Daniel Greenwood, Anglia Ruskin University


About one third of people who visit A&E  have a problem with their medicines. These medicines have been prescribed by their GP or bought from a pharmacy/shop. For example, patients may have side effects that make them feel unwell, like stomach upset, while other people feel their medicine may not be working and want to try something else. In these examples, the people may be aware that they have a problem with their medicine, but sometimes people may not even know their medicines are the cause of the problem. For example, someone could visit A&E with bad stomach ache and not realise the ibuprofen tablets they have been taking regularly could be the cause of a stomach ulcer. Sometimes, the healthcare professionals working in A&E might not even realise that medicine might be the cause the problem! Asking questions about the medicines people are taking is often missed when patients speak to a nurse or doctor because they are more concerned with the problem at hand. This means that problems with patient’s medicines may not be resolved during their visit to A&E and patients may have to put up with the problem and suffer longer. The first part of this project will help A&E staff find any problems that patients might have with their medicines.

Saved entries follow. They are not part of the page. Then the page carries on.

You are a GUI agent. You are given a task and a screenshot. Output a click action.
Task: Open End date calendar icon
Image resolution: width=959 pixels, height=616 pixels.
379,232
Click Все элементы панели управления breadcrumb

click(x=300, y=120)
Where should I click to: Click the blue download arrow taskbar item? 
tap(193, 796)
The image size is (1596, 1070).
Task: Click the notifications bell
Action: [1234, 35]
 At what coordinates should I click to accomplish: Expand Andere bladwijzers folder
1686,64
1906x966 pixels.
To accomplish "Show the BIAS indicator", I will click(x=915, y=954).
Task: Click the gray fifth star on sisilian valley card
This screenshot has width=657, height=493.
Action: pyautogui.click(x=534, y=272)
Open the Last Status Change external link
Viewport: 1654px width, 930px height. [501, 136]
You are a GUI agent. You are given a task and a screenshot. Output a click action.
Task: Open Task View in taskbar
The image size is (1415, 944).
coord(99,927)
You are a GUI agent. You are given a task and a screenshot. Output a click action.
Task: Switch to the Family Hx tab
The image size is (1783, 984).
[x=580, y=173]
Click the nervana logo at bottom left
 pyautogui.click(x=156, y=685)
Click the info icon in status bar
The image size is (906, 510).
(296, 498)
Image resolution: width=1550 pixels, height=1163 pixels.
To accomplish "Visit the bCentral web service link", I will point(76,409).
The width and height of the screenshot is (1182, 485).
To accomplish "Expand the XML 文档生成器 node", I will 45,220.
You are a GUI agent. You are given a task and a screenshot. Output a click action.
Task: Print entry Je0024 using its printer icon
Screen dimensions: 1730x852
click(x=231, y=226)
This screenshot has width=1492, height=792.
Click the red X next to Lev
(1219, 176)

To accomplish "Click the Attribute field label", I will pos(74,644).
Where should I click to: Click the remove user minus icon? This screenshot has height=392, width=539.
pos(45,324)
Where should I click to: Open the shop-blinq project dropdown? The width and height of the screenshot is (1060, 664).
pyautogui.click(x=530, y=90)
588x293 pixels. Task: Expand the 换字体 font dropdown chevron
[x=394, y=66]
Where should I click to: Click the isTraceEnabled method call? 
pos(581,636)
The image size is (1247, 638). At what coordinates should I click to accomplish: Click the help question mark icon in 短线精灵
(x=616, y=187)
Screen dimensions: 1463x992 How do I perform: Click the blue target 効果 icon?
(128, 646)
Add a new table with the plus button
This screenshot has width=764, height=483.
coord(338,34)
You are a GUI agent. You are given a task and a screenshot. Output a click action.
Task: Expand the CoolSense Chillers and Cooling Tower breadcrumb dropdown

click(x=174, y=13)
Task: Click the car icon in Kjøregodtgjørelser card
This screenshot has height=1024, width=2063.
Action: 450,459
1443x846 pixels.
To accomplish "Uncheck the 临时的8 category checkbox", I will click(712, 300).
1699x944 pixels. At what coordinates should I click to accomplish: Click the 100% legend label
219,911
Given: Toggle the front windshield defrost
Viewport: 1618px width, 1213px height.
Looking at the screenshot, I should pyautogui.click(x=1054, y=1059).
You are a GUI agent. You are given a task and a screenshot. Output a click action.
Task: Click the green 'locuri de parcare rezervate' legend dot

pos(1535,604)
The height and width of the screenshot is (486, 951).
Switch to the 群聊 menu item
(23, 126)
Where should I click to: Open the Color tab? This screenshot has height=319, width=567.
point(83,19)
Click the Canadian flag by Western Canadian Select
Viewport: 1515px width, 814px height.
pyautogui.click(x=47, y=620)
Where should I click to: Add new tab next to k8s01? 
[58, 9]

If a problem with a patient’s medicine is found then the problem should be fixed by a healthcare professional who is an expert in medicine. This could be a doctor or nurse, but a pharmacist who works in A&E might be the best person to help. Pharmacists do not usually work in A&E, but there are at least 20 hospitals across the UK that do have one. They help with all things that involve medicines, for example, looking over doctor’s prescriptions to check they are safe, or helping nurses understand how to give medicines to a person with swallowing problems. While we know that pharmacists are experts in medicines, we do not yet know which patients could benefit most from a pharmacist helping to care for them. The second and final part of this project will help to make sure that patients who have a problem with their medicines are helped by pharmacists.

For the project, we will talk to doctors, nurses and pharmacists in A&E to get their views on what would be a good way to find patients who have problems with medicines, and how to ensure these patients get the best care available in A&E.